======== DATA SUPPLIED
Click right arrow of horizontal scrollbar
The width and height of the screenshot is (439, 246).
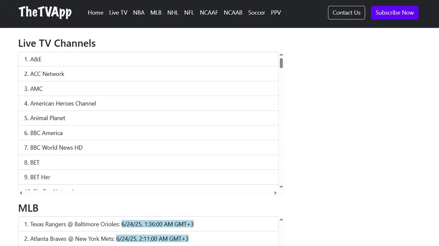275,193
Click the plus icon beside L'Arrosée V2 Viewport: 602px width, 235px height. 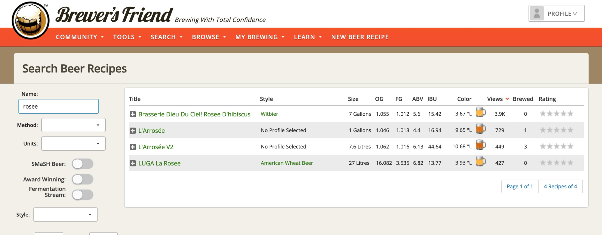tap(133, 147)
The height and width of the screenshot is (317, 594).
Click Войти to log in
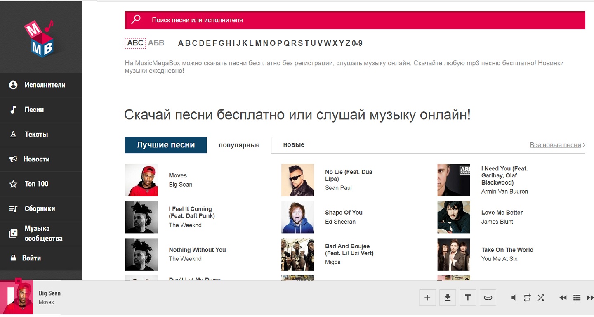(31, 258)
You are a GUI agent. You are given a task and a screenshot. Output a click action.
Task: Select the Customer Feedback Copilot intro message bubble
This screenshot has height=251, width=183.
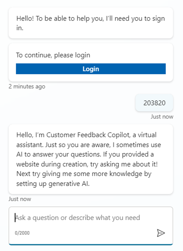click(91, 159)
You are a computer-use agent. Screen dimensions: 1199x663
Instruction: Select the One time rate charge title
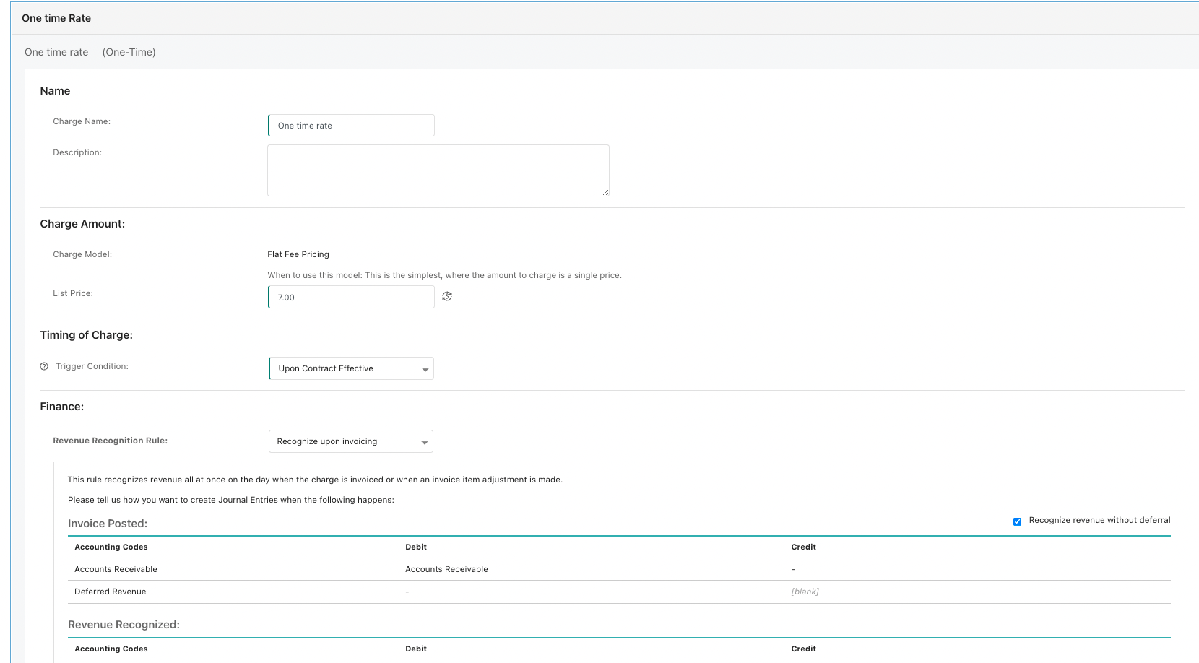coord(56,52)
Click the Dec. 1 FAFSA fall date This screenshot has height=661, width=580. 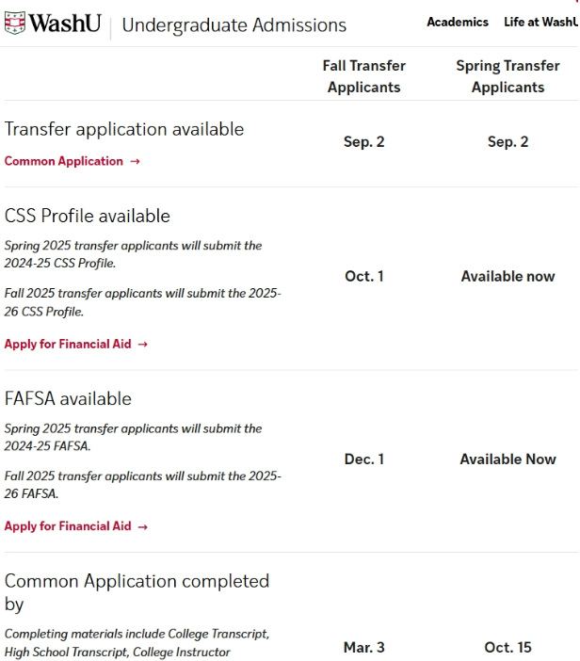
================
Going through the entries above, count the lines that include "agent" and state only the result.

2